Full disease remission is not possible in patients with high levels of disability, but it may be possible in patients with early-onset MS. A disease activity–free state appears to be achievable in at least some patients who are JCV antibody negative (ie, approximately 45% of the overall patient population) and are in the earlier relapsing-remitting phase of the disease, said Dr. Vollmer.

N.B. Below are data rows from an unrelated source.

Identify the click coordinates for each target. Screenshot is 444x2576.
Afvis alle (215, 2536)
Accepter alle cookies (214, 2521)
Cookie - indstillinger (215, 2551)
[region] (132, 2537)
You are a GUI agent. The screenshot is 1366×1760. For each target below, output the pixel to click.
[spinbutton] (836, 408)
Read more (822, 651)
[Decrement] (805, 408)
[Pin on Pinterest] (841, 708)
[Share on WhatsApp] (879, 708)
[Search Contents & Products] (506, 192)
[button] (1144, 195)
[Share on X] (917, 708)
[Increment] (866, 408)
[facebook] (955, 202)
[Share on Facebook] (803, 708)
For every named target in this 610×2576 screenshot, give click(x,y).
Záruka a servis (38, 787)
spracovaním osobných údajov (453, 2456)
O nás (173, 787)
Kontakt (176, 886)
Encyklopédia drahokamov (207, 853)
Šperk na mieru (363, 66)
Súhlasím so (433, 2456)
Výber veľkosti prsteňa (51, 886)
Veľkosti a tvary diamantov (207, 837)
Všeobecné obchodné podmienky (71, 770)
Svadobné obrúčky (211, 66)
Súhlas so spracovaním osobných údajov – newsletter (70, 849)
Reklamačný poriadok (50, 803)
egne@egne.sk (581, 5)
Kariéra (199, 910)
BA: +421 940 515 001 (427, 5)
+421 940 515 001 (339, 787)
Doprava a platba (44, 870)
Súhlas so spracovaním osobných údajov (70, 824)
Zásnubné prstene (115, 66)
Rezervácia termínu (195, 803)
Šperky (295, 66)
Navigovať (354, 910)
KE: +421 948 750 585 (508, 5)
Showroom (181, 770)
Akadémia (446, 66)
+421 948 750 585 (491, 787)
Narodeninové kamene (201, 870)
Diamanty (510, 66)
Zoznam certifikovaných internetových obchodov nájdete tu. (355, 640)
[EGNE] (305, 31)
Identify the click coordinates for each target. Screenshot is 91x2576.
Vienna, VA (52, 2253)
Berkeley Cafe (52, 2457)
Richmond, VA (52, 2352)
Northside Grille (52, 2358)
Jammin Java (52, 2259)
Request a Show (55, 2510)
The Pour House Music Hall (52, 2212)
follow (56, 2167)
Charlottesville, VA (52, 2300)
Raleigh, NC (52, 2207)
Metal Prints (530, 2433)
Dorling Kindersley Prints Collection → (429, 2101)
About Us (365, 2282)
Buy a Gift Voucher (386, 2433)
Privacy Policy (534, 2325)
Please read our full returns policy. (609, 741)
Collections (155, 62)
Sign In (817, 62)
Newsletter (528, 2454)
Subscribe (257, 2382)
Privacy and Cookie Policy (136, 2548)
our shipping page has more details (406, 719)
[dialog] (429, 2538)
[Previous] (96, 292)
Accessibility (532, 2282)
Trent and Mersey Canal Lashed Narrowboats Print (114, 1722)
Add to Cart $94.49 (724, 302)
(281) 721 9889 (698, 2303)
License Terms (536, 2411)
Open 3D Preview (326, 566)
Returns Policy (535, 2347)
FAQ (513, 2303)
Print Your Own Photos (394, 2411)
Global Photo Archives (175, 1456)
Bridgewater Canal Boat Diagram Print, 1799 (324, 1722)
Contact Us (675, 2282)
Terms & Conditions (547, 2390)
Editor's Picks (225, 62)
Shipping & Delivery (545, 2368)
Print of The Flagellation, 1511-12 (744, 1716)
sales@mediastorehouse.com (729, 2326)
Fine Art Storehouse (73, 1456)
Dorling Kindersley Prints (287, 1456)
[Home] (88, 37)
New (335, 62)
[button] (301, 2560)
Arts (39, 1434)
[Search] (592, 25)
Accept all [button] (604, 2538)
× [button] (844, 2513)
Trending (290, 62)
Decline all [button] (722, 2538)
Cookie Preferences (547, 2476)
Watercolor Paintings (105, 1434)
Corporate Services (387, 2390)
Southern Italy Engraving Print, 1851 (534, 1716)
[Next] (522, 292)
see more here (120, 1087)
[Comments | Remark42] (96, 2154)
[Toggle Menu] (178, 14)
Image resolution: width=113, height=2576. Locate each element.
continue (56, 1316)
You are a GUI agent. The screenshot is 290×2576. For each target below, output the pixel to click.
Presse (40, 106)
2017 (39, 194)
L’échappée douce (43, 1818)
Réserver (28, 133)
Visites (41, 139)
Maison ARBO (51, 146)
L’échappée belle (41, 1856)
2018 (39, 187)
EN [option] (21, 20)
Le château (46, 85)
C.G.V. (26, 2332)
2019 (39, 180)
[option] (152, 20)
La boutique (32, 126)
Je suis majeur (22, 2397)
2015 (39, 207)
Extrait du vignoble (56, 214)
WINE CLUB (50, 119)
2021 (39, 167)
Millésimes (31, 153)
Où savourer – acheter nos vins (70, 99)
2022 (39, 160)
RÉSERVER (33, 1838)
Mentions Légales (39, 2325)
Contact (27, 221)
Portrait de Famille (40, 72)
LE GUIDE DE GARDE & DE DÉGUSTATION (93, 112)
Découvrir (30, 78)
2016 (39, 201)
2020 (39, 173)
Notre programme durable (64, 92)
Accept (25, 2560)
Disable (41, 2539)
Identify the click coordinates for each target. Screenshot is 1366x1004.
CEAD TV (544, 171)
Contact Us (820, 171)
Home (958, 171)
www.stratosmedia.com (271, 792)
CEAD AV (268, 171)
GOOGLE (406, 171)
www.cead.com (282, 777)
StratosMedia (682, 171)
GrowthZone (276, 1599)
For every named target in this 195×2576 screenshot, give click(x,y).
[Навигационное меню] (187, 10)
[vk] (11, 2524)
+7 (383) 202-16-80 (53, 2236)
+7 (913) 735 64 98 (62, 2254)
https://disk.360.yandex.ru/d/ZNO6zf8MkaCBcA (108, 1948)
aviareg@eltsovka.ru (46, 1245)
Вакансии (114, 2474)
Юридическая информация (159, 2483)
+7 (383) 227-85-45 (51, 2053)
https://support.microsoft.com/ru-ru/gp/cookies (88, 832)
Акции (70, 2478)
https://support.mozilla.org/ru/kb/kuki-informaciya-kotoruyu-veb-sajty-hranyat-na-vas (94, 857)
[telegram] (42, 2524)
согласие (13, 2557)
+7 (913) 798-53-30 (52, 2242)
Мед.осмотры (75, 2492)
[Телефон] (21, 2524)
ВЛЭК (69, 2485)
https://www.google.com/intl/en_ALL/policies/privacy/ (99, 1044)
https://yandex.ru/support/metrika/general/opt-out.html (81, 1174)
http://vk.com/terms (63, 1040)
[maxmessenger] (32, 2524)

“On natalizumab and, we think, also on rituxumab, and probably on alemtuzumab, … in that patient population, a majority of patients … will not only have cessation of disease activity, they’ll actually get better over time,” he added. “About 30% continue to have relapses and will continue to develop ongoing disability.” Symptom stability or improvement may also be achievable in some patients with newer drugs such as fingolimod and dimethyl fumarate, “but we just haven’t treated enough patients and haven’t had them out long enough to be sure yet,” said Dr. Vollmer.